I've applied SIFT algorithm to both of them using OpenCV and Lowe paper, so now I have key points and descriptors of each image.

KeyPoints positions do match, but KeyPoints orientations and Descriptors values do not, because of color inversion.

I'm curious do anybody try to solve such a problem?

In addition here are the gradients example:

I'm using OpenCV C++ implementation using this tutorial and modules/nonfree/src/sift.cpp file.

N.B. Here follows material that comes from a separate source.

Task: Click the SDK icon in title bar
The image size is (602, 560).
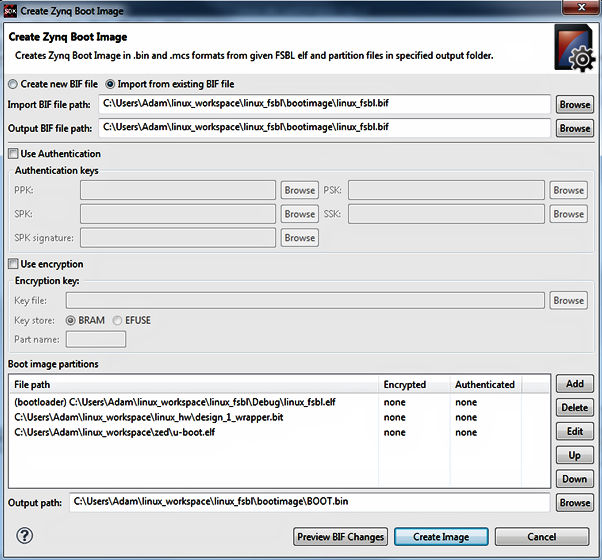Action: [9, 9]
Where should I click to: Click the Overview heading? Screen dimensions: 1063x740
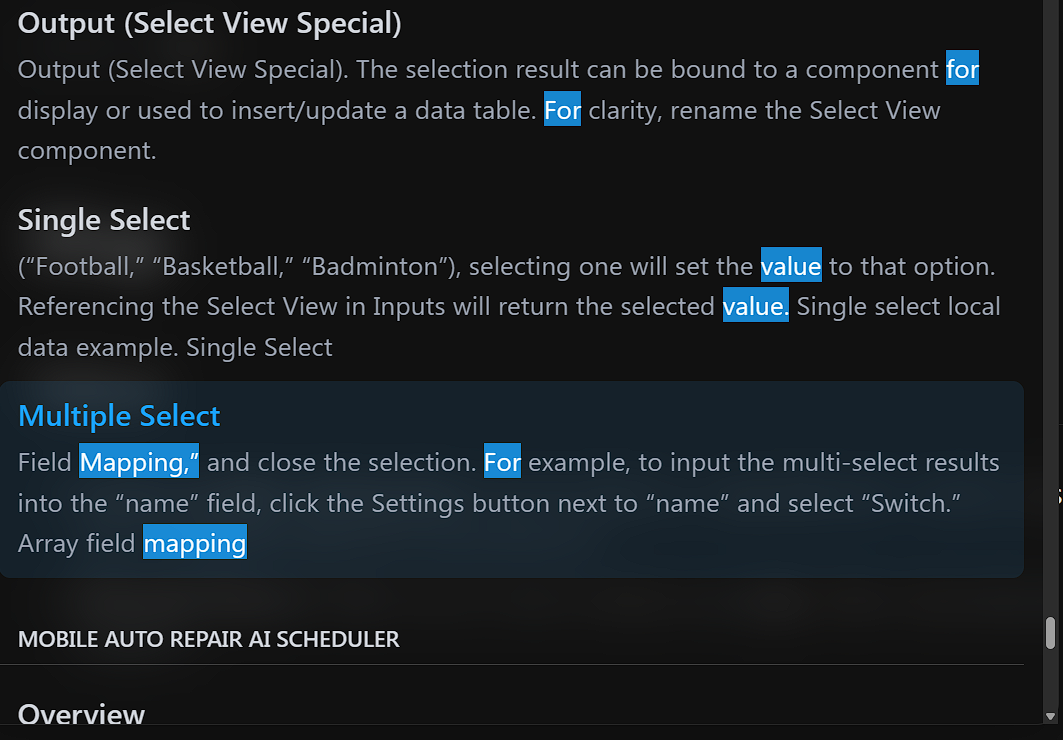click(81, 714)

In addition I've made the following method to look at gradients:

void MINE::showKeypoints(cv::Mat image, std::vector<cv::KeyPoint> keypoints, string number)
{
    cv::Mat img;
    image.copyTo(img);

    for(int i=0;i<(int)keypoints.size();i++)
    {
        cv::KeyPoint kp = keypoints[i];

        cv::line(img, cv::Point2f(kp.pt.x ,kp.pt.y), cv::Point2f(kp.pt.x ,kp.pt.y), CV_RGB(255,0,0), 4);
        cv::line(img, cv::Point2f(kp.pt.x ,kp.pt.y), cv::Point2f(kp.pt.x+kp.size*cos(kp.angle),kp.pt.y+kp.size*sin(kp.angle)), CV_RGB(255,255,0), 1);
    }
    cv::imshow (str, img);
}

Example of the gradients.

As you can see gradients of inverted and original images are not opposite

If you negate the input image then the gradients will have opposite directions (G <- -G).

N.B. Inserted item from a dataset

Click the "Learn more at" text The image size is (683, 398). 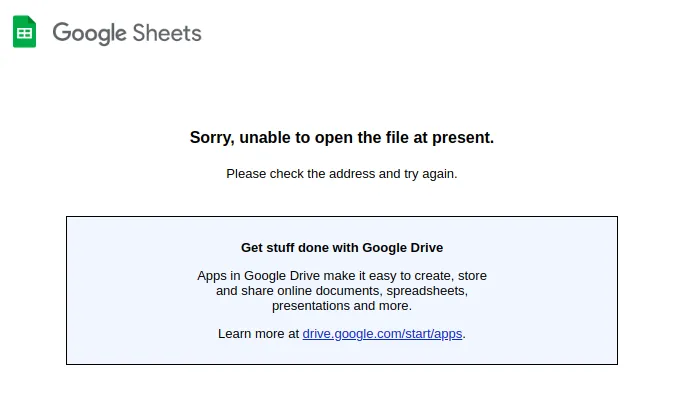click(258, 334)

You need to remind that SIFT descriptors are basically histogram of gradient orientations:

Since the gradient is negated on the inverted image we obtain:

• 0th arrow => 4th arrow
• 1st arrow => 5th arrow
• 2nd arrow => 6th arrow
• 3th arrow => 7th arrow

In other words if you consider the first 8-bins histogram (there are 4x4 such histograms in total), and if you denote a, b, etc the related SIFT descriptors components, we have:

• original image: [a, b, c, d, e, f, g, h]
• inverted image: [e, f, g, h, a, b, c, d]

So you can convert the inverted image SIFT descriptor by swapping the components by 4-sized packs.

Pseudo-algorithm:

# `sift` is the 128-sized array that represents the descriptor
NCELLS = 16
NORI   = 8

0.upto(NCELLS - 1) do |cell|
  offset = cell * NORI
  offset.upto(offset + NORI/2 - 1) do |i|
    sift.swap!(i, i + NORI/2)
  end
end

Here's how to verify this with vlfeat:

1. Negate the default image: convert -negate default.pgm negate.pgm
2. Extract keypoints on default image: ./sift --frames default.pgm
3. Select the first keypoint: tail -n 1 default.frame > kpt.frame
4. Describe it with the default image: ./sift --descriptors --read-frames kpt.frame default.pgm
5. Describe it with the negated image: ./sift --descriptors --read-frames kpt.frame negate.pgm
6. Format both descriptors with 4 components per line (see below)

Then visualize the output with e.g. diff -u or opendiff: the lines are swapped 2-by-2 as expected.

cat default.descr | ruby -e\
'STDIN.read.split(" ").each_slice(4) {|s| p s}'\
> default.out

cat negate.descr | ruby -e\
'STDIN.read.split(" ").each_slice(4) {|s| p s}'\
> negate.out

deltheil's answer is correct, but we could easily change the order of 16 by 8 descriptor elements without changing gradient's direction (basically it is the same, but more simple for the implementation)

For example we have 2x4 descriptor,

original was:

[a,b
c,d
e,f
g,h]

inverted will be:

[g,h
e,f
c,d
a,b]